[DATASET CONTENT]

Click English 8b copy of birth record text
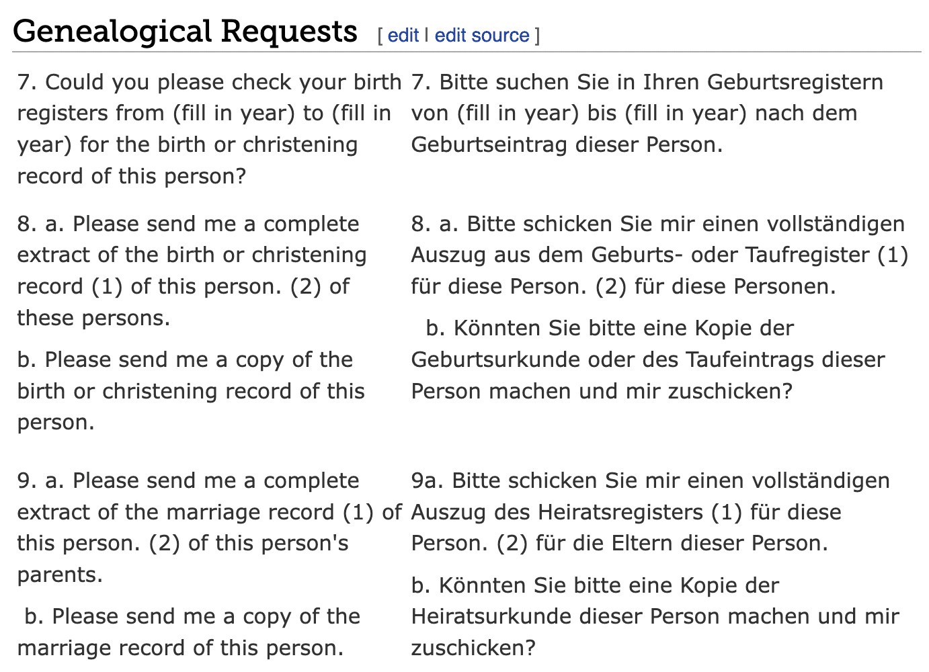point(191,391)
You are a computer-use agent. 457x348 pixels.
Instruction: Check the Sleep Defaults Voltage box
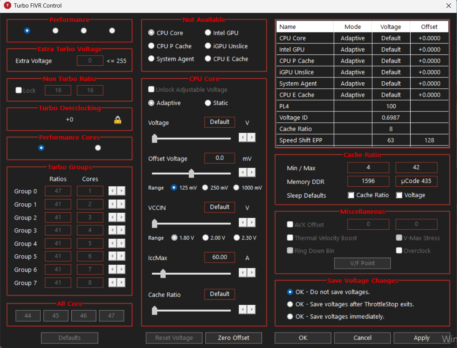(399, 195)
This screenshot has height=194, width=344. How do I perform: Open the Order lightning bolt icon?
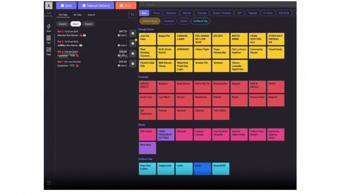click(49, 27)
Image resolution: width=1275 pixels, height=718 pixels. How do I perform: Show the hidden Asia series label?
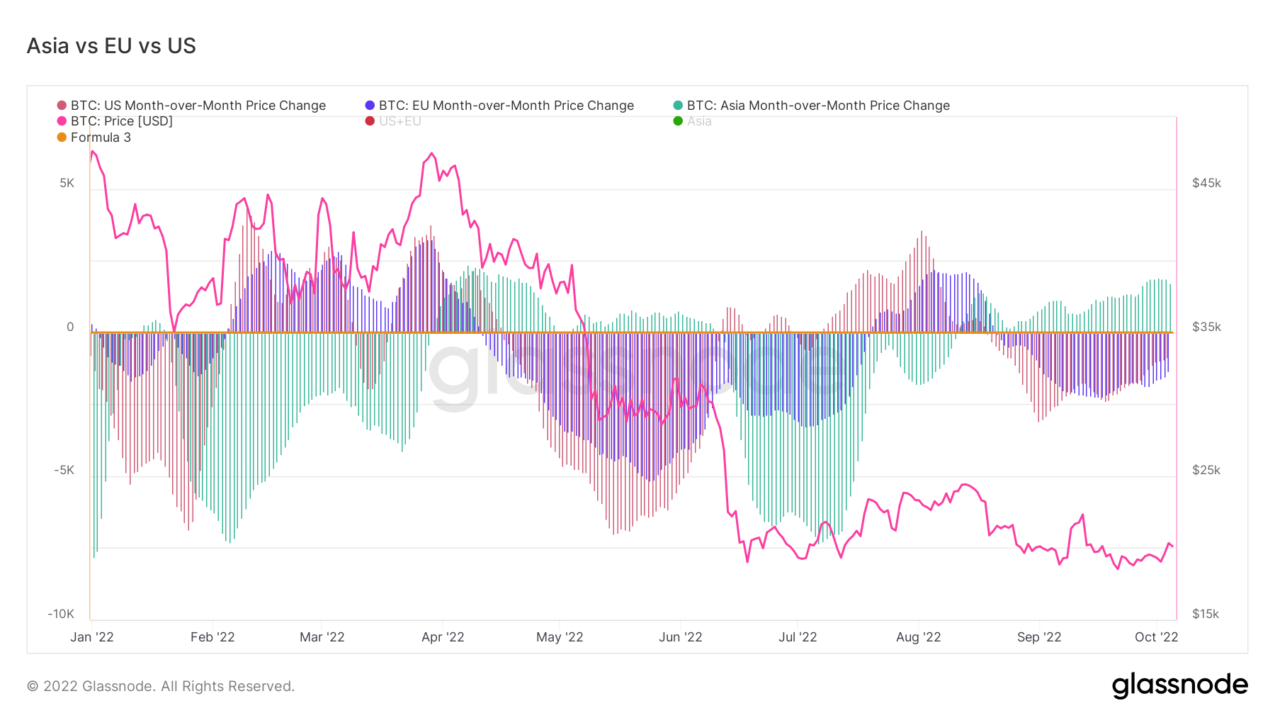pos(699,121)
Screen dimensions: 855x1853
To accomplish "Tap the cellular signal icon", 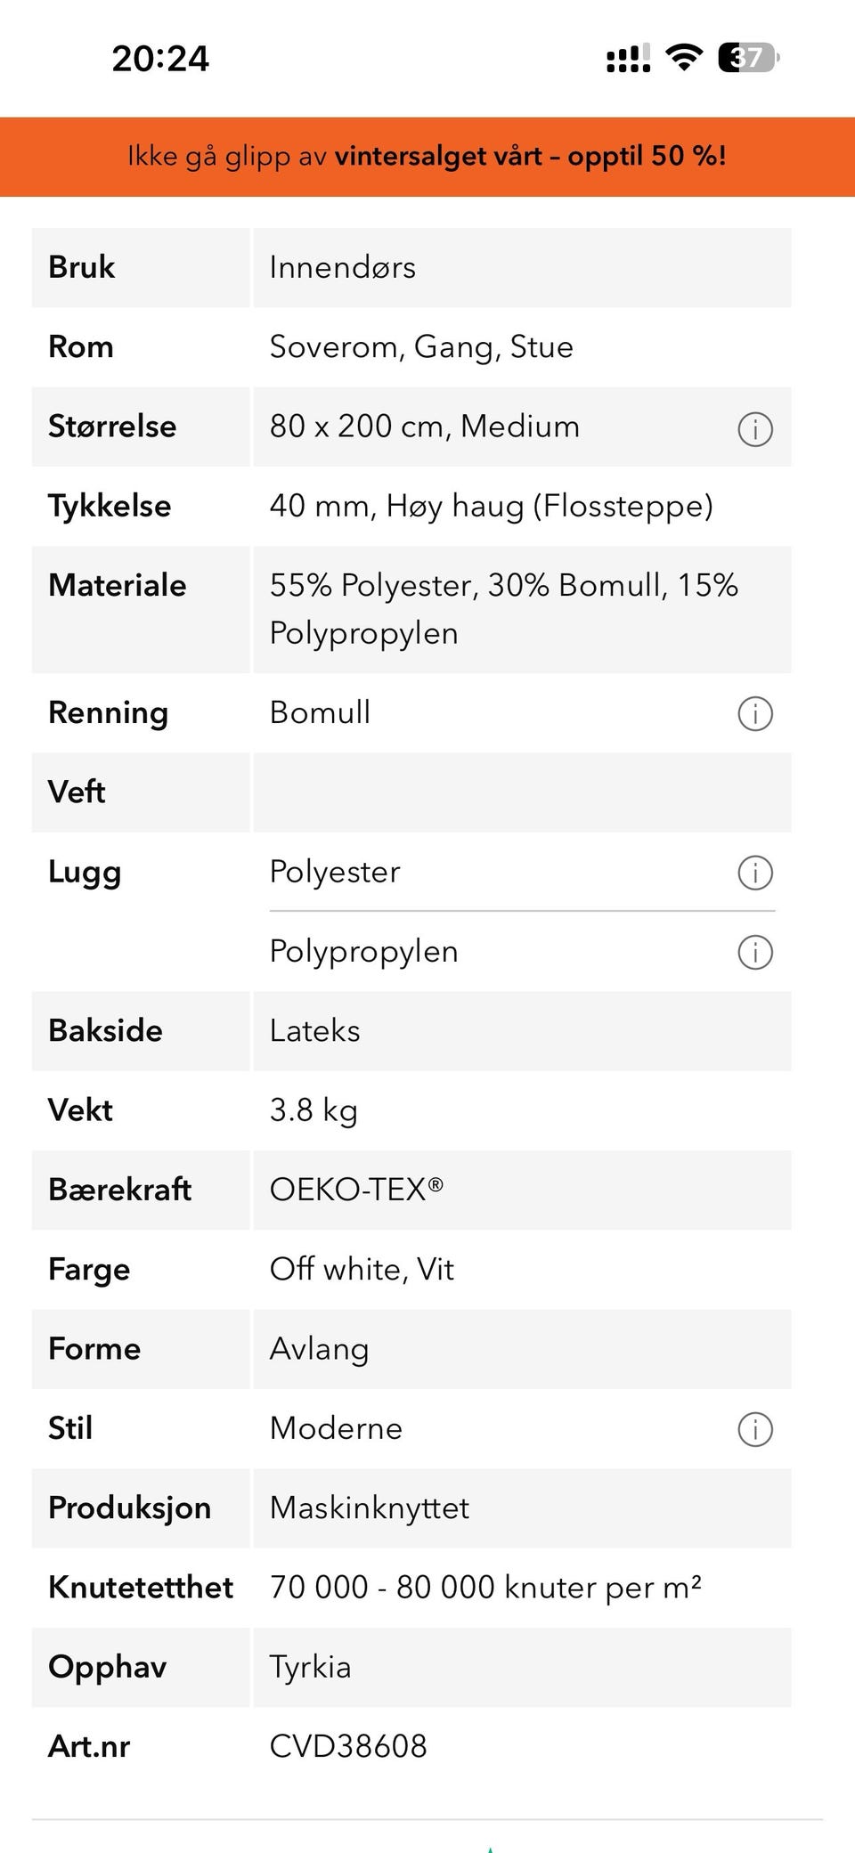I will (x=628, y=59).
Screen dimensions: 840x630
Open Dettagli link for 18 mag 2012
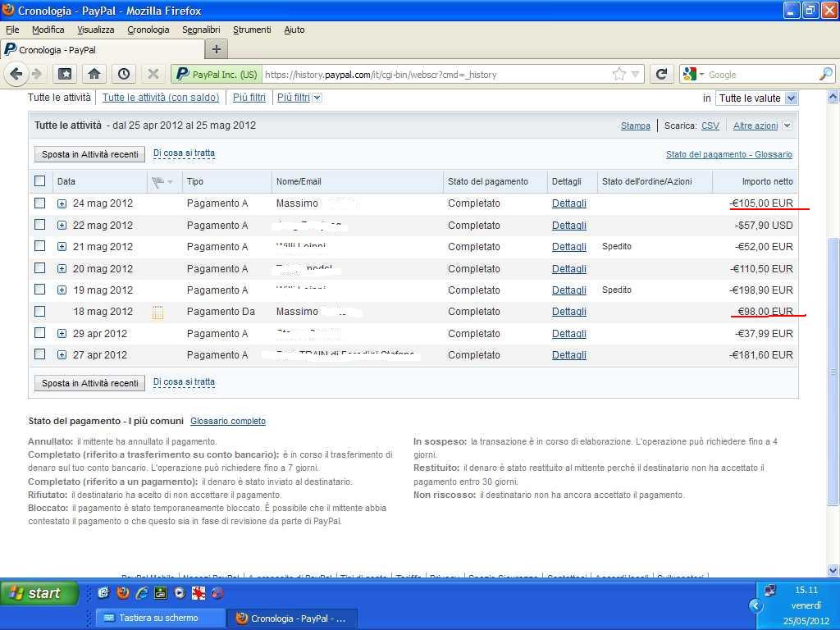pyautogui.click(x=568, y=312)
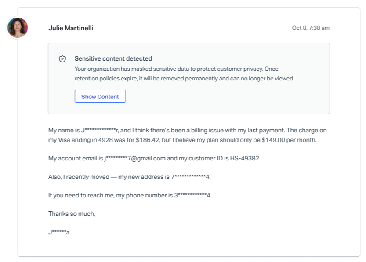366x262 pixels.
Task: Click the shield icon in the sensitive content banner
Action: (62, 59)
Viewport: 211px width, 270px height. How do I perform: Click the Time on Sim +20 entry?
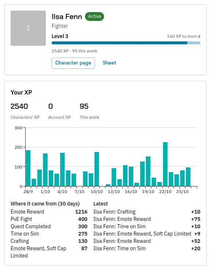pyautogui.click(x=147, y=248)
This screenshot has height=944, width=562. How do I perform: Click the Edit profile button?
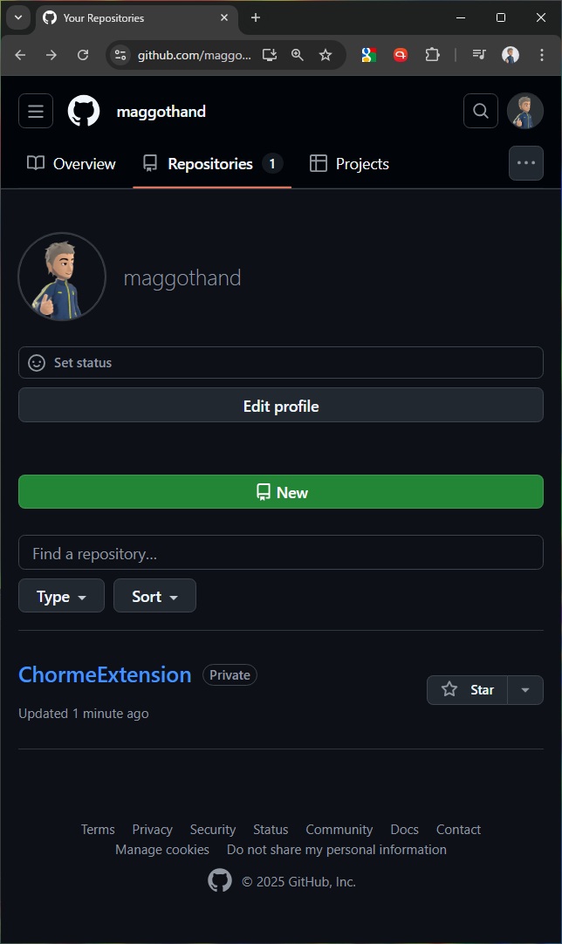pos(281,406)
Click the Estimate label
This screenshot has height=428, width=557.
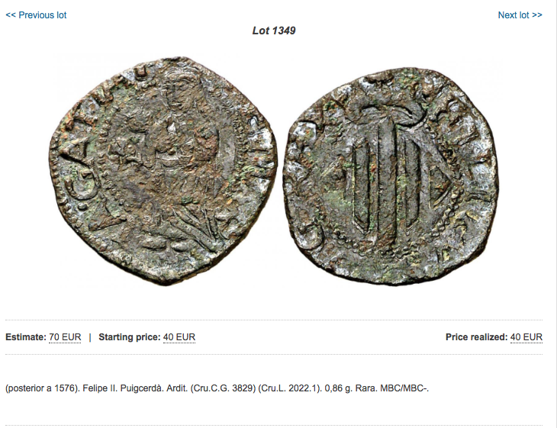[26, 337]
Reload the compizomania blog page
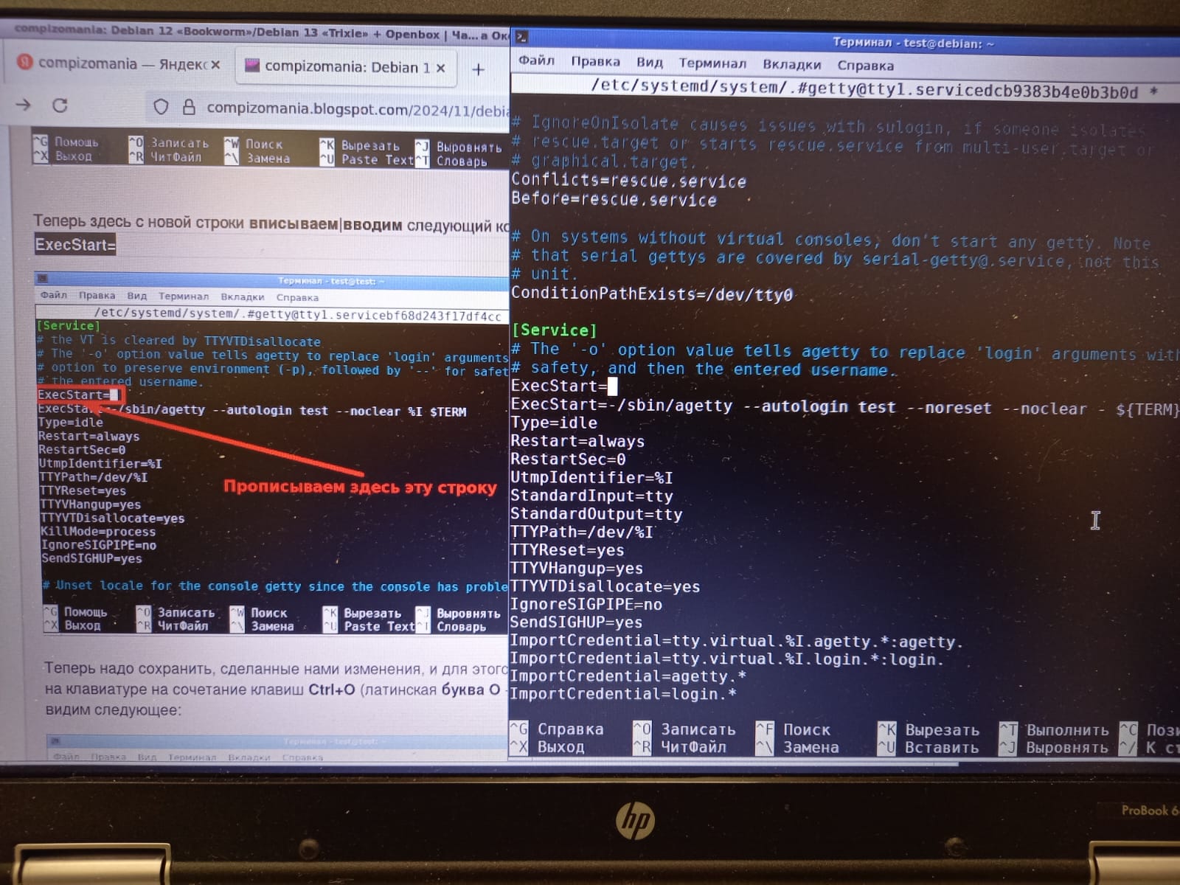1180x885 pixels. coord(60,105)
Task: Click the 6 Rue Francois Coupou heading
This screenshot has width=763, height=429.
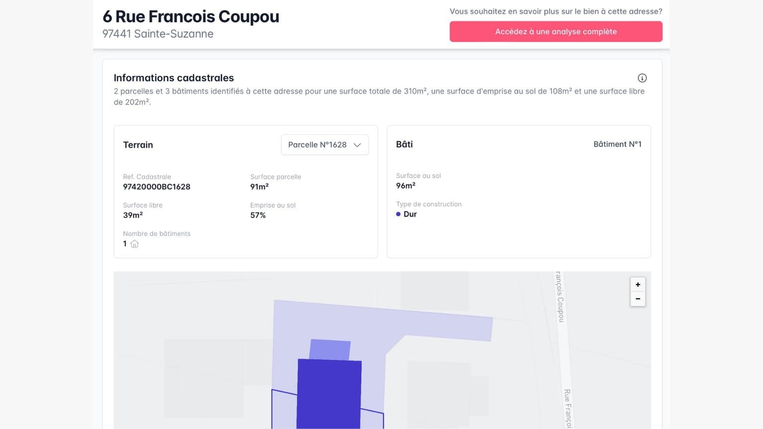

[/DATASET CONTENT]

WHAT TO WORK ON:
The only acceptable answer is a number: how many lines of the listing contain the word "dimensions".

FINISHED EXERCISE:
2